Na língua portuguesa, “colaborar” significa voluntariamente trabalhar para o bem comum visando um mesmo objetivo[4], o que não é o caso. Por isso, a linguagem ocupa um papel fundamental no processo de conservação das relações de produção como elas são; embora se disfarce de neutralidade. Ora, o operário não tem escolha já que é forçado a vender a sua força de trabalho ao capitalista para poder sobreviver no sistema econômico atualmente vigente. Mais correto atualmente seria chamar o trabalhador de “explorado” ou “precarizado”, afinal, considere que o detentor do capital é o explorador do seu trabalho e dele retira a mais-valia a fim de buscar o lucro a qualquer custo, inclusive, sob a constante ameaça de “flexibilizar” (leia-se: precarizar) a legislação trabalhista para aumentar ainda mais a lucratividade sob o falacioso discurso da “crise econômica” ou da “falta de competitividade”.

● DADOS BRUTOS:
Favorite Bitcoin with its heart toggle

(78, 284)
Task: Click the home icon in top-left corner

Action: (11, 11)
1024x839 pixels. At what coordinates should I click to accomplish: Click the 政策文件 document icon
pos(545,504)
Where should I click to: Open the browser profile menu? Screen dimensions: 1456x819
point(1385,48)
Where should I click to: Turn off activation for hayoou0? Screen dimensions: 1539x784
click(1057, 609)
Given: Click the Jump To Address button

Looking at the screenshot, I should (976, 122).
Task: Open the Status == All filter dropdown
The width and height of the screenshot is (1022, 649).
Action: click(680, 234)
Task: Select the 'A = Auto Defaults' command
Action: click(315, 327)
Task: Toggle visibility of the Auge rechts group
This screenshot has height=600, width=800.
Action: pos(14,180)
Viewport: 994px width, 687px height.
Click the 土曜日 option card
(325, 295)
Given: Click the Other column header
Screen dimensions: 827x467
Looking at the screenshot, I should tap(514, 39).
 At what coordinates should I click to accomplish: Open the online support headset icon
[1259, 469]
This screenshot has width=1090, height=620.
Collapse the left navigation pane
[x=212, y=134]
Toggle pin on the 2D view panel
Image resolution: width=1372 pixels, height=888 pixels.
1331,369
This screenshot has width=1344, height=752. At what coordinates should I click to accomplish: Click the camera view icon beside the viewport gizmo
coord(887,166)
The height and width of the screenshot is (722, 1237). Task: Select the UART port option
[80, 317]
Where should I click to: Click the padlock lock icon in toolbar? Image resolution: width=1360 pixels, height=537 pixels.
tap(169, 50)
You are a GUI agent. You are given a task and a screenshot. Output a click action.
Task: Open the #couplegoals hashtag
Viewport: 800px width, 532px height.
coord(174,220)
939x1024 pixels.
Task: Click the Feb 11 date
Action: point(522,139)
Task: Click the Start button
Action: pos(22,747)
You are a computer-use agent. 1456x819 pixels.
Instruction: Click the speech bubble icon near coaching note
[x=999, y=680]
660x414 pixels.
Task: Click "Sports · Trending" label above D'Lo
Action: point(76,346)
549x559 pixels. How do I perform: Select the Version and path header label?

● ENUNCIADO DA TAREFA:
Você pode dar continuidade ao texto sobre a linguagem e as relações de trabalho, escrevendo a partir da última frase apresentada?

● RESPOSTA ESCRITA:
Então, trabalhador, entenda bem: você não é “colaborador”, você é o “pato”, somos todos “patos”!
Átila da Rold Roesler é juiz do trabalho na 4ª Região e membro da Associação Juízes para a Democracia (AJD). Pós-graduado em Direito e Processo do Trabalho e em Direito Processual Civil. Pós-graduando em Sociologia. Foi juiz do trabalho na 23ª Região, procurador federal e delegado de polícia civil. Publicou os livros: Execução Civil – Aspectos Destacados (Curitiba: Juruá, 2007) e Crise Econômica, Flexibilização e O Valor Social Do Trabalho (São Paulo: LTr, 2015). Autor de artigos jurídicos em publicações especializadas. Professor na pós-graduação na UNIVATES em Lajeado/RS e na FEMARGS – Fundação Escola da Magistratura do Trabalho do Rio Grande do Sul.
[1] Konder, Leandro. Marx: vida e obra. São Paulo: Expressão Popular, 3ª ed., 2015, p. 39.
[2] Devaneios sobre a atualidade do Capital. CDG Editora, 1ª ed., 2014, p. 24.
[3] Ob. cit., p. 25.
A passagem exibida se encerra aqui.